Die Abklärungen im Vorfeld in den weiten des Internets (Foren, YT etc.) und auch bei Cloudflare (Dokumentation, Datenschutz, Datensicherheit) waren alle recht positiv. Aber eben... es gibt immer mehrere Aspekte zu berücksichtigen. Und ein VPN ist nun mal der sicherste Weg. Das ist mir schon bewusst. Bequemlichkeit geht meistens auf Kosten von Sicherheit.

 

[Tuxnet]

Ich habe auch alle drei Punkte die @Monacum erwähnt hat, aber das reicht mir noch nicht.

Bei mir wird Paperless-ngx ins www geöffnet, sobald ich fail2ban zum laufen bekomme.
Das stellt sich aber schwieriger als gedacht.

 

[ebusynsyn]

@Tuxnet

Das ist ein guter Punkt. Ich bin eben auch an f2b gescheitert.

Ich glaube das Problem dabei ist, dass Paperless-ngx kein Log-File bereitstellt auf das f2b zugreifen könnte. Bei Vaultwarden habe ich es hingekriegt, da das Log-File generiert wird und f2b es nutzen kann.
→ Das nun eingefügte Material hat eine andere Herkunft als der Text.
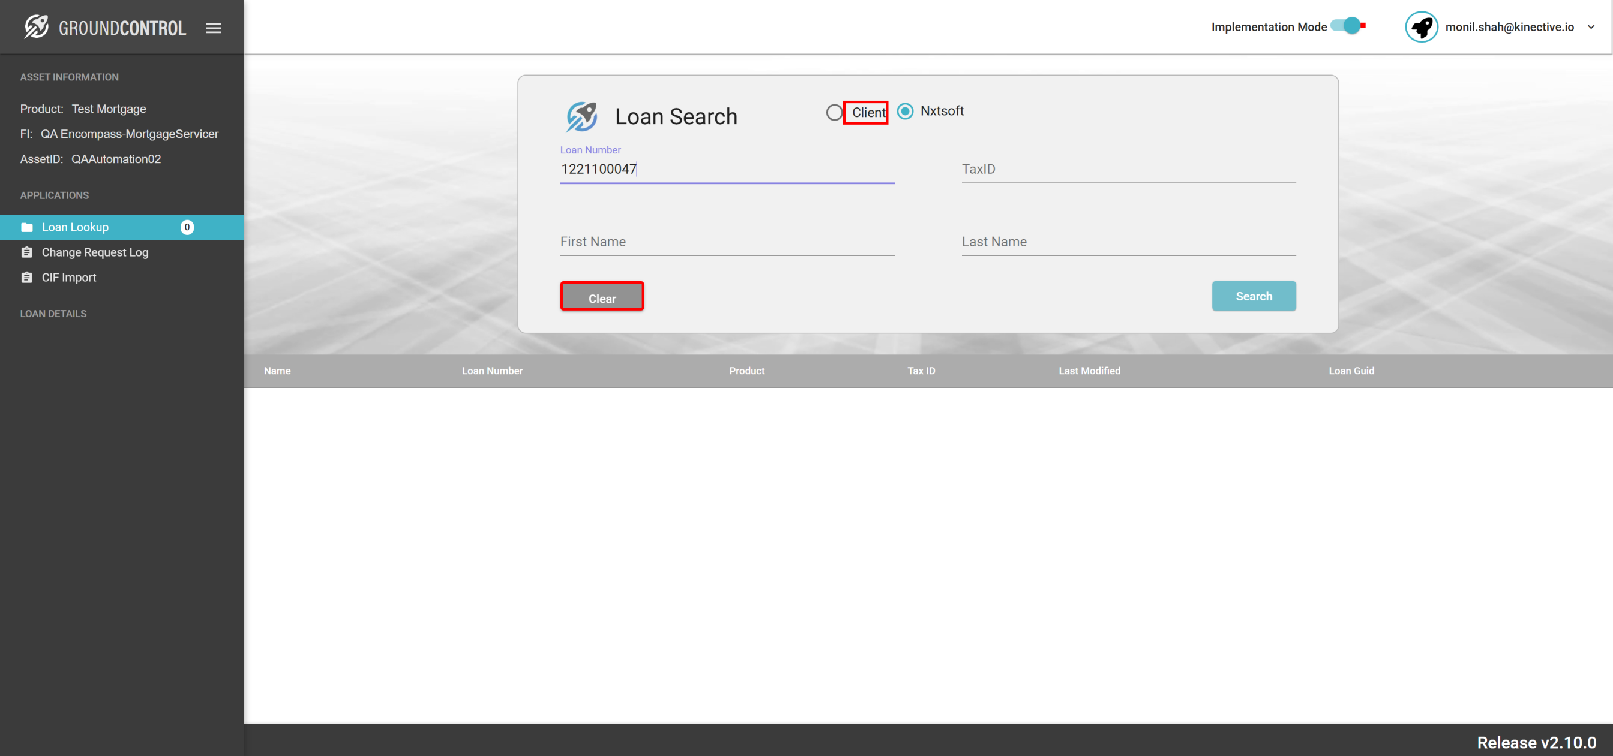Image resolution: width=1613 pixels, height=756 pixels.
Task: Click the Loan Lookup folder icon
Action: (27, 227)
Weitere gescheiterte Versuche waren mit Authelia und Authentik. Beides wären - wenn man sie beherrscht - tolle Lösungen. Meine Fähigkeiten sind eben begrenzt ;-)

 

[alexhell]

Ich kann immer wieder nur docker-swag als Reverse Proxy empfehlen. Zertifikate, fail2ban, 2FA mit Authelia und Authentik alles schon mit drin und in ein paar Minuten konfiguriert. Vielleicht für einige ein Nachteil, dass es keine GUI gibt und man configs anpassen muss.

 

[Tuxnet]

@ebusynsyn

Doch es wird ein log geschrieben

[2023-05-04 11:57:57,235] [INFO] [paperless.auth] Login failed for user `testuserq@gmx.de` from private IP `192.168.*.5*`

@alexhell

Ja, aber dann muss man sich ja zweimal anmelden. Einmal bei swag und einmal bei Paperless-ngx

 

[ebusynsyn]

@alexhell

Immer wenn der Profi sagt "... in ein paar Minuten konfiguriert" rechne ich - für mich - mit unüberwindbaren Hindernissen ;-) und das meine ich nicht abwertend, sondern zeigt einfach auf, wo meine Grenzen sind.

Ich nehme Deine Anregung aber wieder auf und lese mich da rein. Vor längerer Zeit habe ich schon mal daran gewagt... aber eben... nicht zu Ende gebracht.

 

[Monacum]

Womit wir wieder beim Thema Bequemlichkeit vs. Sicherheit wären

 

[ebusynsyn]

@ebusynsyn

Doch es wird ein log geschrieben

[2023-05-04 11:57:57,235] [INFO] [paperless.auth] Login failed for user `testuserq@gmx.de` from private IP `192.168.*.5*`

@alexhell

Ja, aber dann muss man sich ja zweimal anmelden. Einmal bei swag und einmal bei Paperless-ngx

@Tuxnet

Das mit dem Log wusste ich nicht bzw. war mir nicht klar. Danke für den Hinweis. Da bekommt f2b gleich mal wieder etwas Aufwind.

Das ich mich mehrmals anmelden muss wäre mir egal, Sicherheit geht nun mal auf kosten der Bequemlichkeit.